I have the matrix for I from the output of a computational software and my guess is that the final relation would be $P=(I_{zz}w_{z}^2)/2t$.
Am I doing it wrong? Because a device (which I am not certain of its accuracy) shows a different numerical value than what I get.
Any thought would be greatly appreciated.
 A: No, you are not doing it correctly.
The quantity you have as $E = \frac{1}{2} w^2 I $ is the kinetic energy in the turning of a thing with angular velocity $w$ and angular inertia $I$. That is, it is the amount of energy in the rotational motion of the rotor of the turbine.
If you had the time it took to go from zero to that energy, that might give you some indication of the power of the turbine.  Suppose it took $T$ seconds for the turbine to get from zero to normal speed, then the power going into speeding up the turbine is just $P = E / T$ where the E is the energy from the previous paragraph.
However, that is unlikely to be a good estimate of the power the turbine could output in normal use. The turbine during this speeding-up phase will be interacting quite differently with wind as compared to when it is at full speed. The blades of the turbine will be designed to have some optimum wind speed, for example. At that speed (or close to it) the turbine will output more power. Below that it won't be very efficient. Above that it may be damaged by the excessive forces on the turbine. The blades will also have optimum turning speed to take advantage of this wind speed.

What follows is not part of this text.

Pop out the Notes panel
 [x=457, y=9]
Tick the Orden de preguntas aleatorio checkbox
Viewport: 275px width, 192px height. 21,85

You usually want to know what the turbine's electrical output will be. In other words, you want the amount of energy per second that the turbine can produce and stay at constant speed. It will depend on a bunch of other things such  as the wind speed, the effective area of the turbine, the shape and efficiency of the blades, and the efficiency of the generator in the turbine.
Those things are quite complicated in general. I expect that in the usual case there are measured coefficients for any given wind turbine. So the result will be that the turbine has an ideal turbine speed and a rated maximum power at each wind speed. This information will be determined for each design of wind turbine on the basis of some combination of measurements and quite detailed calculations.